» **Required work**
For the entries below, repeat exactly each line starting with the one that contains "Screen dimensions: 1456x819" and going on through the one that contains "Task: Click the Department info icon", and no others.

» **Extracted material**
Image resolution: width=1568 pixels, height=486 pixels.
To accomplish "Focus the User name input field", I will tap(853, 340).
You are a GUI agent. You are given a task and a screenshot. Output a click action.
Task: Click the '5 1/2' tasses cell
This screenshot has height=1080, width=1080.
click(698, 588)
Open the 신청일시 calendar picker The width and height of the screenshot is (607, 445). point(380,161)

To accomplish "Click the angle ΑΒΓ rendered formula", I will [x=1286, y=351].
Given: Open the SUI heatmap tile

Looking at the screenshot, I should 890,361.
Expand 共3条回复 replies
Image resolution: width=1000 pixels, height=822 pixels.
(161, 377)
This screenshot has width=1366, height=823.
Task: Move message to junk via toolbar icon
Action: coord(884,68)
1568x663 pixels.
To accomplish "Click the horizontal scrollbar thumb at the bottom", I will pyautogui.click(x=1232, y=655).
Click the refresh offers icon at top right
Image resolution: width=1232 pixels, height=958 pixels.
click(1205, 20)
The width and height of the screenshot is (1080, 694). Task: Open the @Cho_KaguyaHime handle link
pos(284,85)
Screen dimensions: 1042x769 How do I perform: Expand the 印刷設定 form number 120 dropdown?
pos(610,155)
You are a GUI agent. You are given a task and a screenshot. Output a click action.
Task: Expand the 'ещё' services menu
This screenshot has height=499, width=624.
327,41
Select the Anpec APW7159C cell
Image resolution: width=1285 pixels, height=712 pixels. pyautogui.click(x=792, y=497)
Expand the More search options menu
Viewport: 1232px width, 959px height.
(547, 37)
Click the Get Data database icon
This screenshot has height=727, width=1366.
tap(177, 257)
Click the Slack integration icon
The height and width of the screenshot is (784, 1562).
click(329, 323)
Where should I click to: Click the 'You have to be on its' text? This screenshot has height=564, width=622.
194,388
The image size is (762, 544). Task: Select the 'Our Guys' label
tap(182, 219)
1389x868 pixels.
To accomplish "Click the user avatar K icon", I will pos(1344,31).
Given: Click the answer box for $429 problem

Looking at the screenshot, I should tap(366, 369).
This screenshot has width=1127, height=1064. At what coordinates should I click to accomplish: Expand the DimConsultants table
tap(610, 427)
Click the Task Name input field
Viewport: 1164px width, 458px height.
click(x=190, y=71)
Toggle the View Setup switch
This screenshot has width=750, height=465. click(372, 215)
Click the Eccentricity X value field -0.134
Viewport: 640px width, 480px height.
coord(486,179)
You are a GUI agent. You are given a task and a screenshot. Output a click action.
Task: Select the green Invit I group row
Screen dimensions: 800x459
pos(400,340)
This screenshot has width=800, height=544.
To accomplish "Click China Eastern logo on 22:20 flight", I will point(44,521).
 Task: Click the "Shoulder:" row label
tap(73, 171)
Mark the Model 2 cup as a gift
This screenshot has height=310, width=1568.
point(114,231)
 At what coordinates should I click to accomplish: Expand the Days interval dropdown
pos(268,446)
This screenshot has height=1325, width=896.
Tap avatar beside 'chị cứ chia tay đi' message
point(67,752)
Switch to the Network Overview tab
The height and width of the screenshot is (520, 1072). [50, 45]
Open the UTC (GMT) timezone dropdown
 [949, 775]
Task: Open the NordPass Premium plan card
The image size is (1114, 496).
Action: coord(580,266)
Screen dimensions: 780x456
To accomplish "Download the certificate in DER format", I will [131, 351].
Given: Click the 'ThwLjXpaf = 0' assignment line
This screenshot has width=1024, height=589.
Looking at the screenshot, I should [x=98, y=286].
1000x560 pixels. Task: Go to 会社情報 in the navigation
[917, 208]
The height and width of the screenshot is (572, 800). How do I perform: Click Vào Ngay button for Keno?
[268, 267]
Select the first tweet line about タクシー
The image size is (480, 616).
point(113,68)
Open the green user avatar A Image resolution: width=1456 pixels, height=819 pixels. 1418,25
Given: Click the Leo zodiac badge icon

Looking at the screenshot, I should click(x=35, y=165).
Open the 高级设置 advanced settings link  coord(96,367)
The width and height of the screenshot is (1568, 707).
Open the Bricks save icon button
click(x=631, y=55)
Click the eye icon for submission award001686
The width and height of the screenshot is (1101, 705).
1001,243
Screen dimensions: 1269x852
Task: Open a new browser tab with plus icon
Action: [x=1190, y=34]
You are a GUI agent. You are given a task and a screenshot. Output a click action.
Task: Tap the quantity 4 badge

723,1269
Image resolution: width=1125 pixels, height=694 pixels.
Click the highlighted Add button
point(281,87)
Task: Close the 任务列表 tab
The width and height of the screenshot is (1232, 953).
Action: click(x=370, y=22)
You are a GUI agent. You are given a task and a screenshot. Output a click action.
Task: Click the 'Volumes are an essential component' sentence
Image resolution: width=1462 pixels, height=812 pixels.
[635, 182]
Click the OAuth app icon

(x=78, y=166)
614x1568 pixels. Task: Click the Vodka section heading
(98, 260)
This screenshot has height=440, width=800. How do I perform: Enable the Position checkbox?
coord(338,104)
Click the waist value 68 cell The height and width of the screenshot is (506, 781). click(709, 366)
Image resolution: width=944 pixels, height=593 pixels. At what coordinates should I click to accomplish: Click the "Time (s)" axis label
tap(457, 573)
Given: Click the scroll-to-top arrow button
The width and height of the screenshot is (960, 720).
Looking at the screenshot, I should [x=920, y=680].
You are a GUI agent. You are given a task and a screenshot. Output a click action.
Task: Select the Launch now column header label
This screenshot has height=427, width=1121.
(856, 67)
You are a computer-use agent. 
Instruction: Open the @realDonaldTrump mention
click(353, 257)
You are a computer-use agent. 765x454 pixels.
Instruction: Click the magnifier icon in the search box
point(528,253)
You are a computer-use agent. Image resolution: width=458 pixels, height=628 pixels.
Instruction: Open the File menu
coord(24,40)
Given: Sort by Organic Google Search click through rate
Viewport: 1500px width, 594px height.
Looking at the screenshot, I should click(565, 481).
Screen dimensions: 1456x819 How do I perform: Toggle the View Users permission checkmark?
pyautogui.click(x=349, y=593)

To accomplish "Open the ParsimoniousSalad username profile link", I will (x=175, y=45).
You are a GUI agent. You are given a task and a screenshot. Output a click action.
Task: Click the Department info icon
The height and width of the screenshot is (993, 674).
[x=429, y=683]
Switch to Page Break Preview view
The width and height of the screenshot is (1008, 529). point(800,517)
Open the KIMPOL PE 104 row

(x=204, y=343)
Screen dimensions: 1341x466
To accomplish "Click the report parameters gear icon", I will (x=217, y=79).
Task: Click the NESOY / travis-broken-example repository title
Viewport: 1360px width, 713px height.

» **Exercise solution**
Screen dimensions: 1456x819 How do I perform: Toggle the View Users permission checkmark?
pyautogui.click(x=349, y=593)

To accomplish "Open the ParsimoniousSalad username profile link", I will (x=175, y=45).
You are a GUI agent. You are given a task and a screenshot. Output a click action.
Task: Click the Department info icon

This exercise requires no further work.